Segment Open
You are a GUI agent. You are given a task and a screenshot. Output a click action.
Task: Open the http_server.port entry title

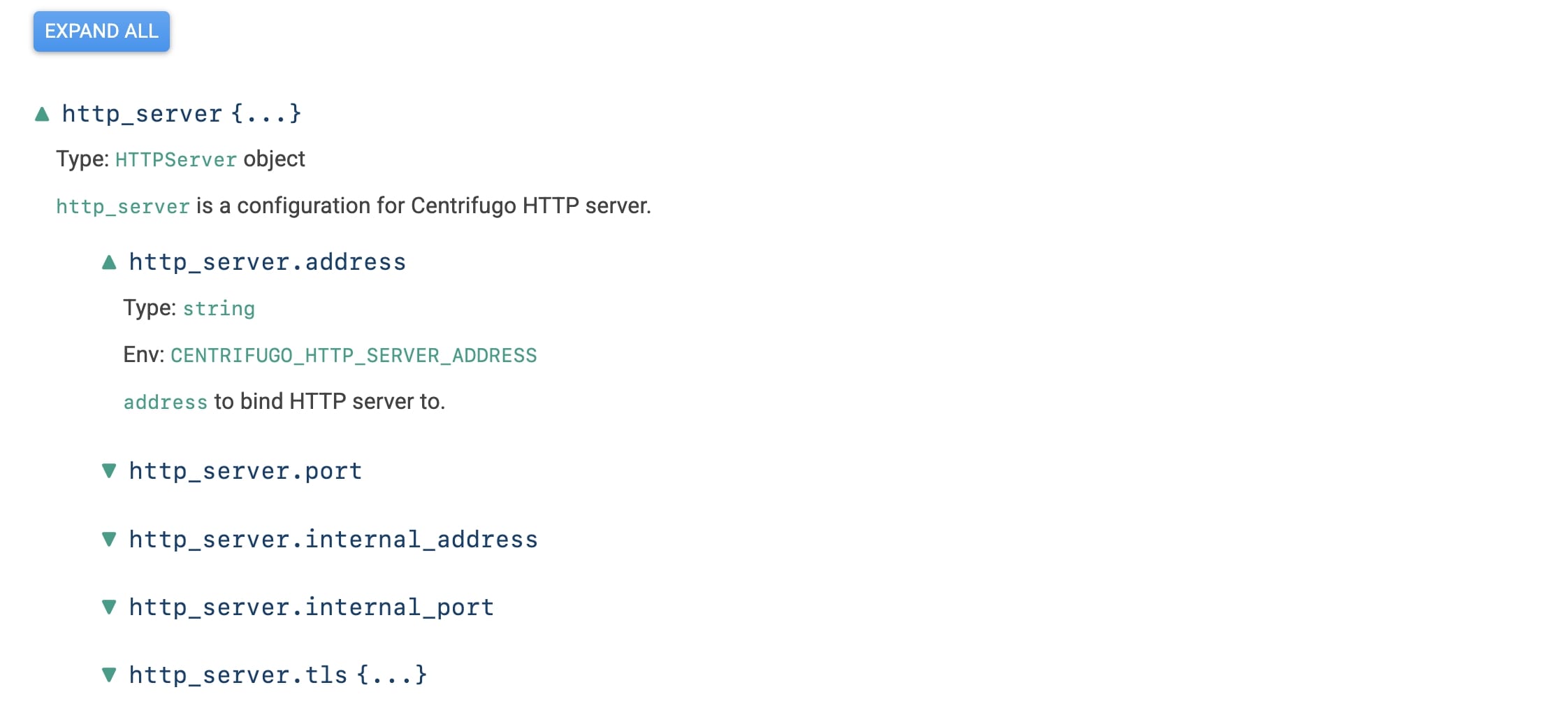tap(245, 471)
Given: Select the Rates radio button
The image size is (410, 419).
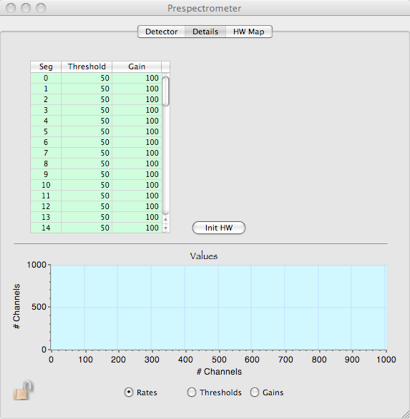Looking at the screenshot, I should point(128,392).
Segment Closed
Task goal: Keep every word of the records above exactly, and return them with no pictures.

Output:
You are a GUI agent. You are given a task and a screenshot. Output a click action.
Task: Open the http_server.port entry title

tap(245, 471)
Given: Select the Rates radio button
The image size is (410, 419).
Looking at the screenshot, I should point(128,392).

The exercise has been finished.